Having thus achieved the initial goals of the demonstration programme, DARPA is now making it clear that its role is about to change.
The agency wants to transfer responsibility for the A160's transition from development into production to the manufacturer.
Boeing acquired Karem's Frontier Systems in May 2004, which included the rights to the A160. "What we've told Boeing is, 'You develop the business case and sell it'," says Phil Hunt, DARPA's A160 programme manager.
Interestingly, the A160's path through development is so far not unlike that of the Karem's earlier invention - the Predator unmanned air vehicle. DARPA guided both programmes through several years of development.
Demand for the Predator's capability was first registered in the Balkan wars and then exploded after the overthrow of the Taliban in Afghanistan in late 2001. At the time, the air force took over the Predator programme and has not looked back.
But DARPA is not completely abandoning the Hummingbird to its fate. For the next 12 to 18 months, the agency is funding a short, "bridge phase" flight-test programme that will expand the envelope and allow for tests of stub wings intended for carrying weapons.
DARPA also will support the A160 by flying it as a testbed for a variety of advanced sensors, to include the Forester foliage-penetrating radar.

**Available data:**
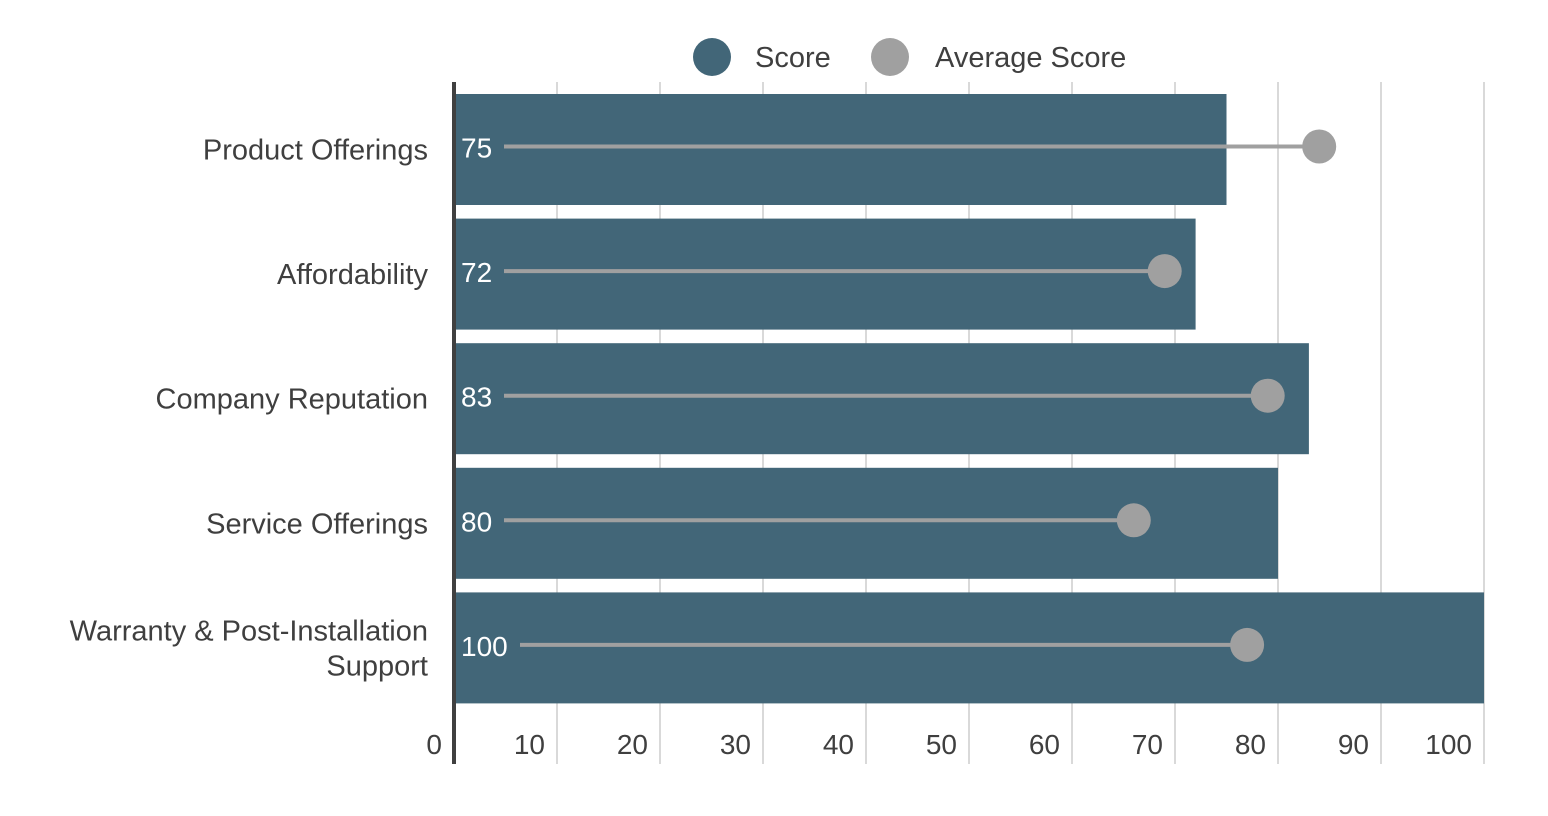  I want to click on x-tick-label-80: 80, so click(1250, 744).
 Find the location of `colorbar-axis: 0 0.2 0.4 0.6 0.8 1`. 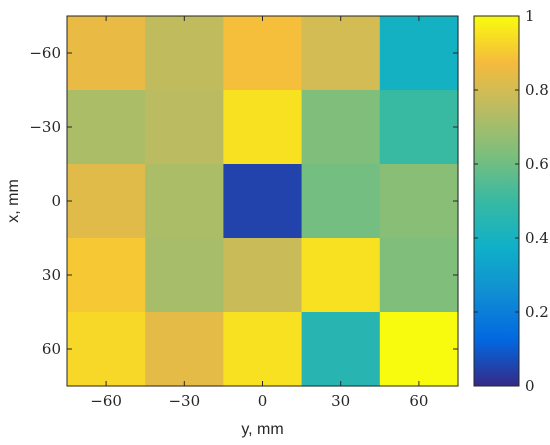

colorbar-axis: 0 0.2 0.4 0.6 0.8 1 is located at coordinates (512, 201).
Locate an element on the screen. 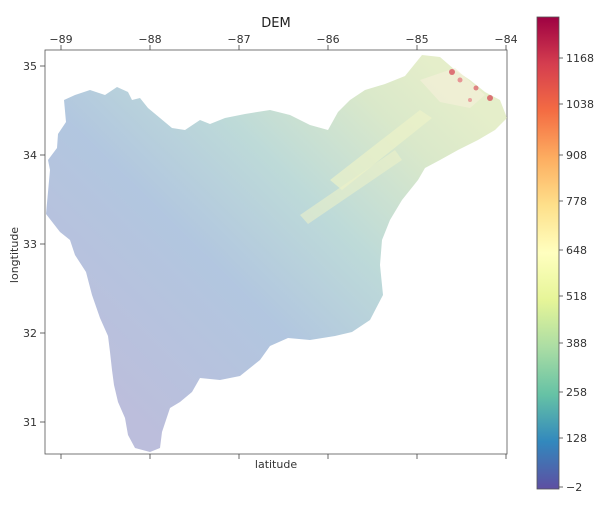 The width and height of the screenshot is (600, 508). colorbar-tick-label: −2 is located at coordinates (574, 488).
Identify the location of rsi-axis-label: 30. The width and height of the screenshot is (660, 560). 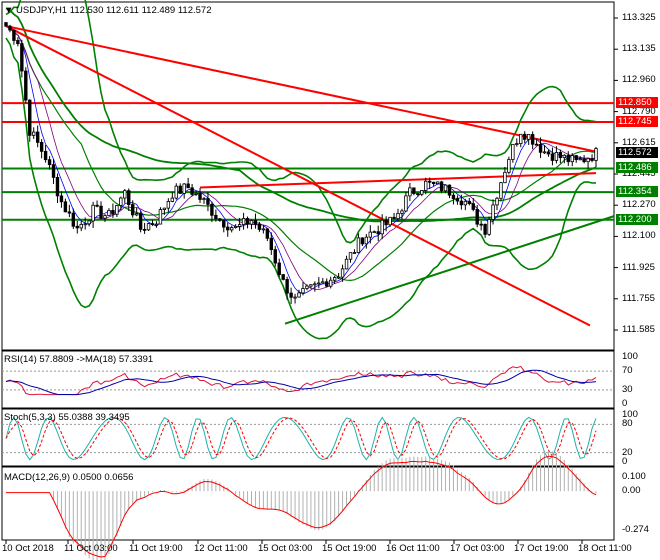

**Tasks for this exercise:**
A. Reproduce the part of the A160 passage above starting with "Interestingly, the A160's" and going on through "for carrying weapons.".
B. Answer these questions from the A160 passage above:
(i) In what month and year did Boeing acquire Karem's Frontier Systems?
(ii) Who is DARPA's A160 program manager?
(iii) What radar is named among the advanced sensors DARPA will test on the A160?

**Per-task outputs:**
A.
Interestingly, the A160's path through development is so far not unlike that of the Karem's earlier invention - the Predator unmanned air vehicle. DARPA guided both programmes through several years of development.
Demand for the Predator's capability was first registered in the Balkan wars and then exploded after the overthrow of the Taliban in Afghanistan in late 2001. At the time, the air force took over the Predator programme and has not looked back.
But DARPA is not completely abandoning the Hummingbird to its fate. For the next 12 to 18 months, the agency is funding a short, "bridge phase" flight-test programme that will expand the envelope and allow for tests of stub wings intended for carrying weapons.

B.
(i) May 2004
(ii) Phil Hunt
(iii) The Forester foliage-penetrating radar